A história da humanidade
mostra ser inerente à nossa natureza o estado emocional belicoso, a necessidade
de competir e a facilidade de criarmos conflitos. Nossos egos competitivos,
vaidosos e ciumentos, ainda tão tolos e imaturos nos fazem competidores por
nada, por coisa alguma, até com a nossa própria sombra, a externa e a
interna...e presos nessa ilusão, esquecemos o quanto temos a ganhar em saúde,
bem estar, alegria e paz, com a simples troca de afeto, solidariedade e carinho
se nos sentirmos realmente iguais e unidos! Mas, repetimos sempre, estamos aqui
para aprender...e, de um jeito ou de outro, vamos seguindo, já que a vida
dos encarnados na Terra apresenta-se com muitas perturbações, angústias,
sofrimentos diante da ignorância do que somos e a que viemos. Nossa visão é
muito limitada, conscientemente desconhecemos os maiores mistérios da
existência. O Universo que nos rodeia é um tremendo mistério, como o é o que
trazemos em nosso intimo e, se não buscarmos conhecer e entender melhor esse
universo interior (o microcosmo), dificilmente conheceremos o macrocosmo, de
onde viemos, pois ambos estão ligados, encontram-se dentro e fora, ao mesmo
tempo. Apesar de haver várias teorias tentando explicar e orientar nossa estadia
neste planeta, encarar o mistério da chegada ao corpo físico e da inexorável
partida é ainda um grande desafio para a frágil condição humana.
Não existe perfeição
neste mundo, mas precisamos, pelo menos, aprender a conviver com as nossas
contradições, tentando realizar uma união fraterna dentro do nosso ser
dividido. Ao alcançarmos maior paz interior e nos sentirmos mais íntegros
através de uma atitude amorosa e tolerante conosco, naturalmente ela se
estenderá às pessoas com os quais convivemos. A emoção do encontro com o outro,
seja agradável ou não, nos ensina muito sobre nós. O outro é nosso espelho, sem
ele não seríamos bons nem maus, nem feios nem bonitos, nos faltariam
referências.
Uma vez o filósofo
existencialista Jean Paul Sartre disse uma frase que à primeira vista nos
choca: “O Inferno é o outro”. Logo que li achei terrível, mas depois
pensei que, em parte, essa ideia faz sentido, pois são os “outros”
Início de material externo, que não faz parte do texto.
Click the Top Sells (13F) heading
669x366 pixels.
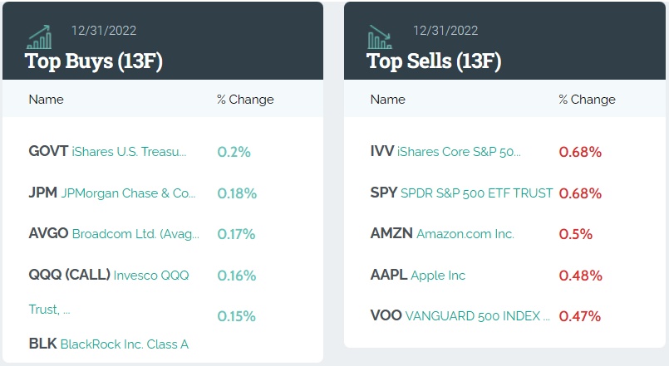434,61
que podem nos julgar, magoar ou nos desprezar e ignorar, e mesmo assim, nós
desejamos sua atenção e seu carinho, ansiamos por seu reconhecimento e
respeito. É um prazer compartilhar alegrias, projetos, esperanças, conhecimentos
e amor, é uma tristeza não sermos queridos, ouvidos, aceitos e respeitados.
Podemos não ligar para as opiniões alheias mas queremos seus aplausos.
Amamos ou odiamos, rejeitamos ou desejamos nossos semelhantes, eles são nossa
luz e nossa sombra, nos dividem e nos completam. Faltou ao filósofo
acrescentar, na sua frase, que as outras pessoas são também “nosso Paraíso”.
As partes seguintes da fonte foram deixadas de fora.